How to handle tax season after a market rally

Tax season is right around the corner with deadlines to file for certain benefits nearing. With many economic headwinds that could have made investments and tax planning complicated this year, Nora Yousif, RBC Wealth Management Vice President and Financial Advisor, joins Yahoo Finance to let investors know the best way to handle tax season no matter which tax bracket they may be in.

One deadline that Yousif highlights is the last day to take advantage of tax-loss harvesting. "Friday, December 29th, is the last day of the year, that you can tax-loss harvest, which means, you sell stock you made a significant profit on, probably in tech, so you realize those capital gains and offset previous years' capital losses, probably from 2022, to minimize your tax hit this year. Also before rates lower, consider municipal bonds if you're in a higher tax bracket because interest you earn could be both federal and state tax-free, and I'm buying a lot of these for clients right now," Yousif explains.

For more expert insight and the latest market action, click here to watch this full episode of Yahoo Finance Live.

Video Transcript

RACHELLE AKUFFO: This is the last week of the calendar tax year. That means it's time to tidy up your finances to maximize the amount of money that stays in your pocket during tax season. For more on what to prioritize after this year's market moves, Nora Yousif, RBC Wealth Management VP and financial advisor joins us this morning.

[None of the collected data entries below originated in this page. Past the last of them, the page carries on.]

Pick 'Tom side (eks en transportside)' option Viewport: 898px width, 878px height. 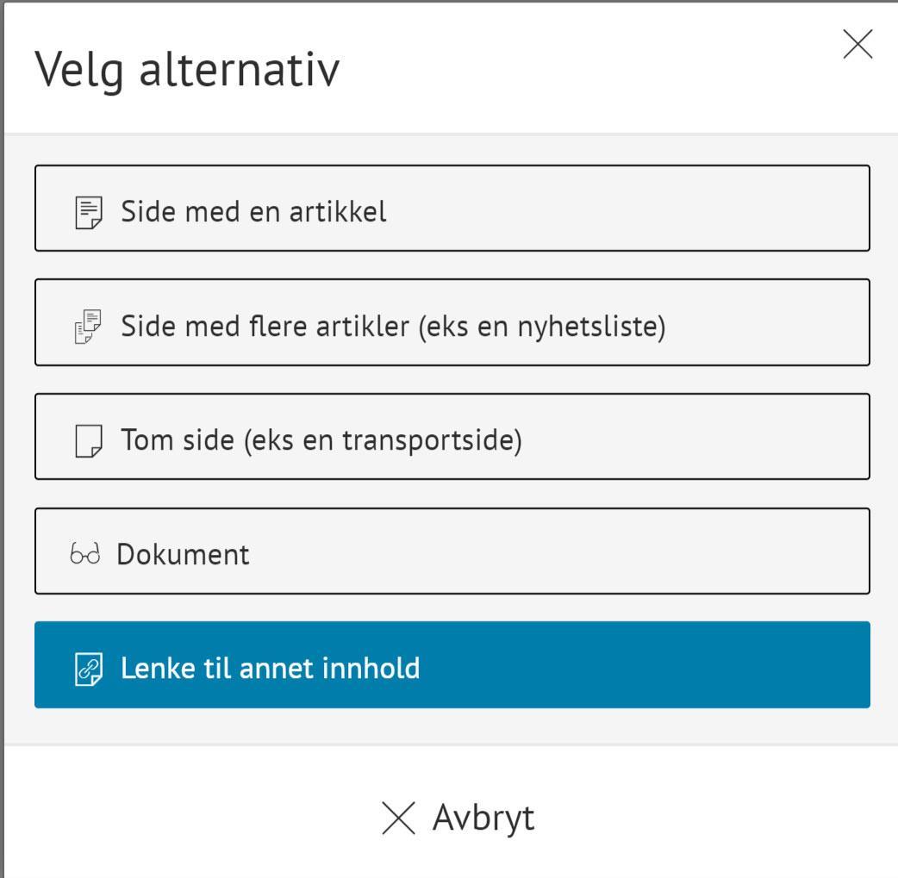(x=452, y=436)
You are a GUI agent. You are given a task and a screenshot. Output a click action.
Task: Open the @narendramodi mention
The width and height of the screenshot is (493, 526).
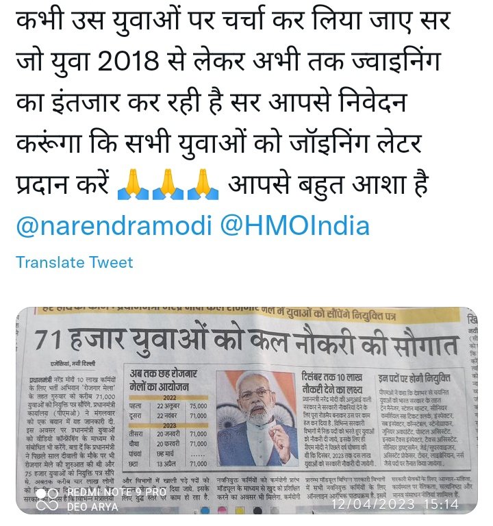point(114,226)

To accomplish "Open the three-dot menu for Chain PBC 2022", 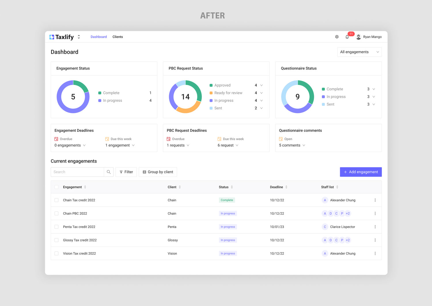I will click(x=375, y=213).
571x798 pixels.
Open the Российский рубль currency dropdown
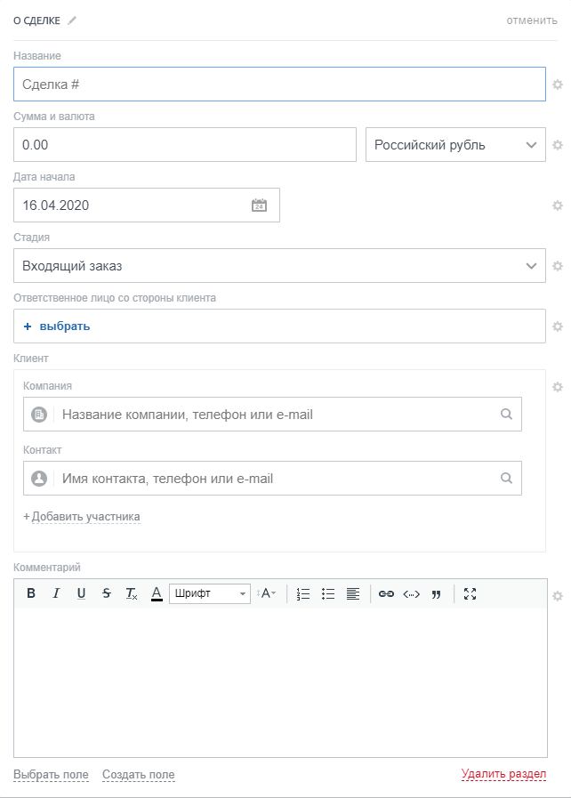point(455,145)
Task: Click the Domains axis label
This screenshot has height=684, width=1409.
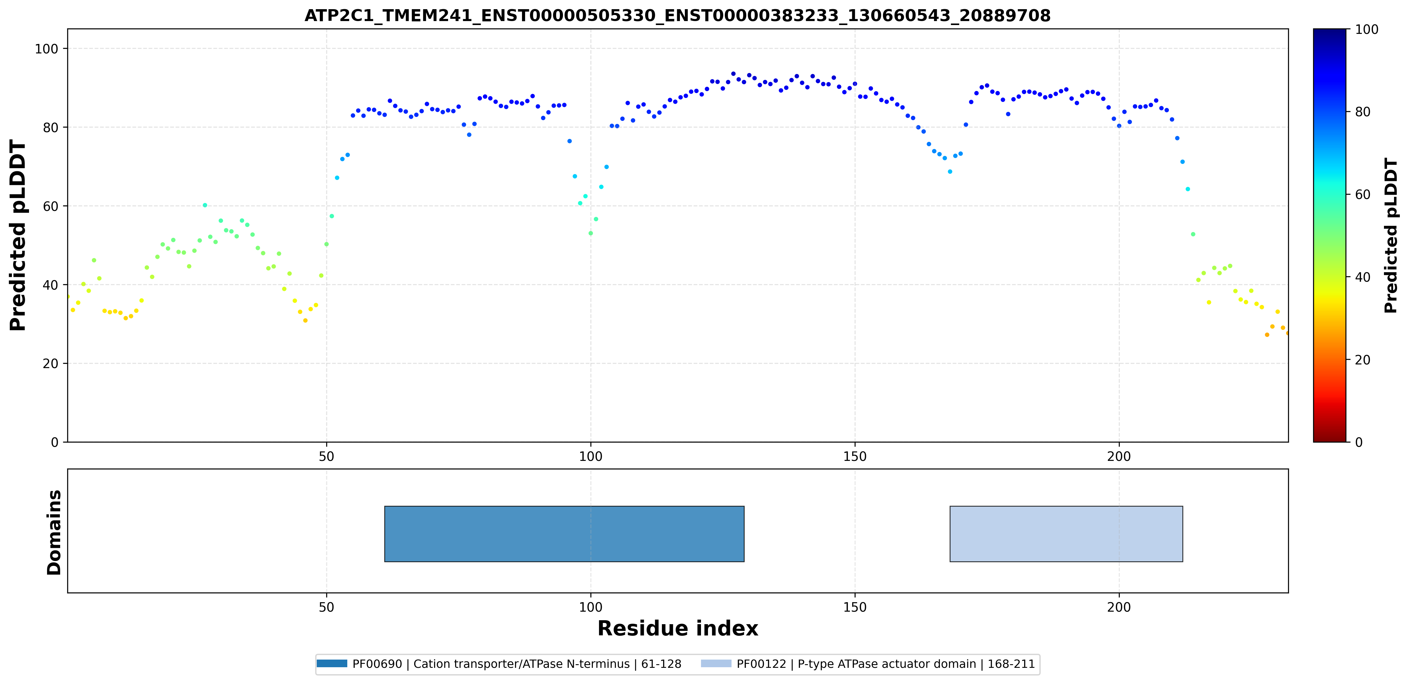Action: (54, 532)
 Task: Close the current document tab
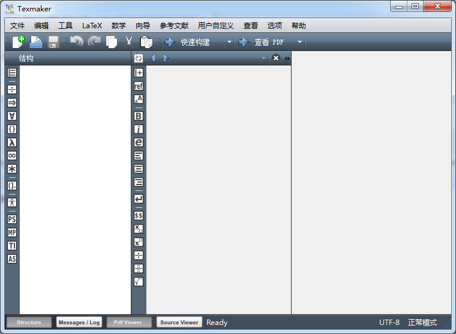click(276, 58)
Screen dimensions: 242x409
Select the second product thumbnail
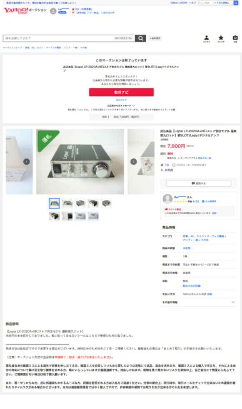click(67, 203)
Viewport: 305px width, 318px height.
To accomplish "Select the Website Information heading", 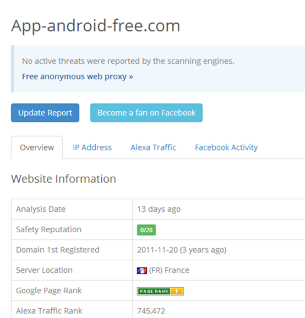I will tap(63, 179).
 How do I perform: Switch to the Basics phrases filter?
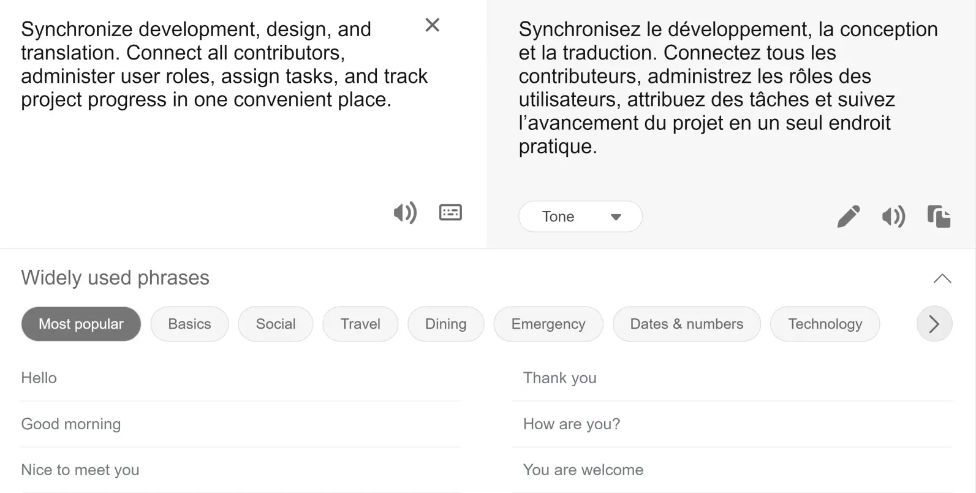[189, 324]
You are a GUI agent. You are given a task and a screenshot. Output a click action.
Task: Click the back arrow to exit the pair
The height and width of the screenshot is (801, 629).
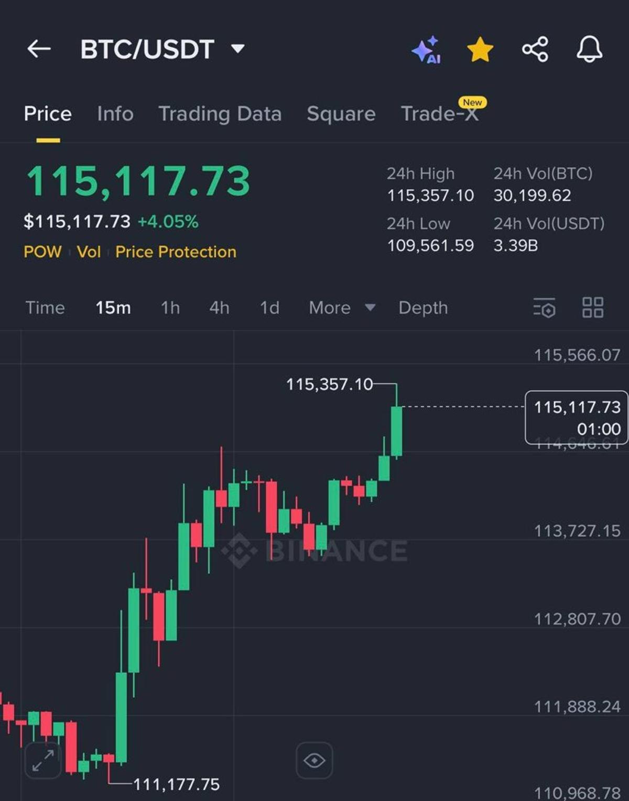(x=38, y=49)
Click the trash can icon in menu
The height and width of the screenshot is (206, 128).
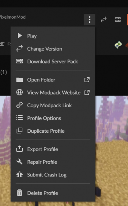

Good to have you on the show. So a lot of investors wondering what to do. They have a deadline of December 29th, as you laid out in your notes. What do people need to know about what to prioritize in this final week?

NORA YOUSIF: Well, Rachelle, it really depends which side of the coin you're on. If you're in an unusually low tax bracket this year, having been let go or quit your job to start a business, check with your CPA, because this could be the year to do one of three things. Sell off some of your profitable investments if you want to raise some cash and diversify more, because you could potentially pay nothing in capital gains taxes as opposed to paying 15% or 20% federally, and to pay nothing your total income has to be under $45,000.

Two, exercise some stock options for the same reason. You're at a lower capital gains rate or income tax bracket. Or three, consider converting some of your IRA investments into a Roth IRA so you pay the piper now while at a lower tax bracket, potentially never having to pay taxes on future growth or withdrawals.

Now, if you're in an unusually high tax bracket this year, talk to your CPA about either, again, three things. Push out income or your bonus into 2024. Doing what you need to to itemize. Itemizing is a beautiful thing, because you can deduct your charitable donations, property tax, mortgage, interest like the good old days. Or lastly, three, if you're a business owner, you're going to like this. Spend, spend, spend. Buy up as much of your 2024 expenses now, as you can deduct them in this calendar year.